Signal 4 — The Education System Is Unprepared

A study of 238 teachers in Madrid found that the vast majority were unaware of GBV prevention tools in online gaming. Many teachers could not even identify which games their students play. In the US, over 250 universities run esports programmes, yet most have not assessed sexual harassment risks in the esports context.

Signal 5 — Regulatory Frameworks Don't Fit the Gaming Sector

The EU Digital Services Act (DSA) came into full effect in 2024, yet child protection guidelines largely focus on social media. There is no unified governing body for esports. Only 55% of gaming companies have voice chat moderation tools. Regulation is fragmented, enforcement is weak.

Trend 1 — Toxic Masculinity Is Being Reproduced Digitally

Esports environments create a unique space where traditional sport's hyper-masculine values merge with "geek masculinity." This culture produces a social order that excludes women, demeans non-conforming masculinities and legitimises violence. Research shows that sexist insults and hate speech in gaming platforms function as an "incubator" channelling everyday sexism towards violent extremism.

Trend 2 — GBV Is Expanding into Virtual Spaces

In VR and metaverse environments, the sense of "embodiment" dramatically amplifies the impact of GBV. In 2024, British police investigated a "virtual rape" case targeting a young girl in the metaverse, one of the first formal investigations to take sexual violence in VR seriously. As haptic technologies develop, virtual harassment may produce traumatic effects equivalent to physical abuse.

The Gap — Evidence-Based Programmes Haven't Gone Digital

Sport-based violence prevention initiatives were identified as having the strongest effect size in an umbrella review covering 16 meta-analyses. Programmes like Coaching Boys Into Men and Football Onside produce effective results in physical sport. But the critical gap is this: none of them have been systematically adapted to digital gaming or esports.

Wild Card 1 — What If AI Transforms Gaming Culture?

A wild card is a low-probability, high-impact event that could disrupt the entire landscape overnight.

AI technology capable of automatically detecting harassment in voice chat is under development. If this technology matures, it could fundamentally change harassment dynamics in gaming. However, privacy concerns, false positive rates and censorship fears will be serious points of debate.

Wild Card 2 — What If Esports Has Its #MeToo Moment?

A major sexual harassment or child abuse scandal going public in esports could bring the sector face to face with regulatory pressure overnight, much like the #MeToo movement transformed Hollywood. This could open both a risk and an opportunity window.

So What Now?

These signals and trends make one thing very clear: GBV prevention in digital sport environments is no longer "a topic for the future", it is an area requiring urgent action now.

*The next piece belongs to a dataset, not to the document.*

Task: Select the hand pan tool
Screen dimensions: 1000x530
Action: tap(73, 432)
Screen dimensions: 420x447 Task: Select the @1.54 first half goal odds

Three priority areas emerge:

Priority 1 — Sport-based male engagement programmes need to go digital. Proven approaches like Coaching Boys Into Men and Football Onside should be adapted for online gaming and esports, with coaches, team captains and streamers positioned as prevention agents.

Priority 2 — Child protection mechanisms must be integrated into esports. Safeguarding standards that exist in physical sport, background checks, protection officers, systematic procedures, are largely absent from the esports sector.

Priority 3 — Esports leaders need GBV prevention training. Coaches, team captains, tournament organisers and content creators should be equipped with the knowledge and tools to recognise, prevent and respond to gender-based violence in digital environments.

This publication is based on findings from the "Safe Sport, Digital Spaces" study conducted by Sport Singularity together with Association for Justice and Rights in Sports (SAHADAYIZ). The study used the SF4Sport methodology, horizon scanning, policy alignment and evidence synthesis, drawing on 22 peer-reviewed sources (2020–2026) and mapping EU policy frameworks including the DSA, Erasmus+ Sport and BIK+.